If you swap the two you get the following:
image
Note that the text on the right is cut off, it should says “items2”. I was also messing around with the text and spacing a bit so it might look different than previous screenshots.

You can fix the cut off by adding a dummy text with some whitespace to fix it

image

row![text("super long text"), text("items2"), text("  ")]
.spacing(30)
.align_items(Alignment::Center),

im pretty certain text is getting some type of makeover (there was some discussion in the discord iirc), so hopefully these little quirks are changed.

It seems here that the right column is not a column. If this were a tabular display then “value1” (or “item1” in the code I posted) should be above “items2”. But I see “value1” above “txtxt…” which is the left, not the right, column.

Well it isn’t really a table. What I’m doing is just mimicking how a table looks. And in the previous screenshot, the items were aligned to the start. If you change the alignment to Alignment::End, it will move them over.

Again, its sort of finicky, and iced isn’t perfect. You do have the iced_table crate , and you have the ability to create your own widgets where you can customize the behaviours (not the best thing to hear i know).

image

Actually I don’t have the iced_table crate, since that cannot automatically set the cell sizes based on content.

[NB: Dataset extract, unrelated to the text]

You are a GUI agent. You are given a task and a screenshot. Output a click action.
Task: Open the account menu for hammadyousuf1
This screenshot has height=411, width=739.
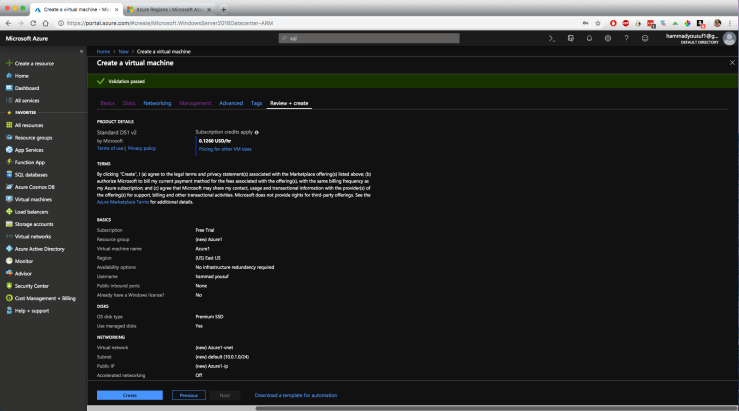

Yes, I could write my own widget, or even my own gui library, but if I can avoid reinventing the wheel, I would prefer to do other things with my time.

I admit I’m quite surprised that creating such a simple text alignment in a Rust GUI is so unsupported, since it’s commonly seen for example in web browsers and MS-Word. And I’m even more surprised that I seem to be the first person to ask about it. egui can’t do it, Iced can’t do it. Now I’m looking into Slint, maybe there’s a way.

Anyway, thanks for you suggestions. At least I can move on with confidence to another library, knowing that I’m not overlooking some way to do it in Iced.

Have you looked at Grid in Iced additional widgets. iced_aw/src/widgets/grid at main · iced-rs/iced_aw · GitHub

This looks like it might be the way, thank you. So far I don’t see how to make the text wrap into multiple lines; it displays one long line that runs off the right edge.

I see there is a widget called wrap in the same crate, but don’t think that’s for turning single line text into multiline. Maybe there is another iced widget for this?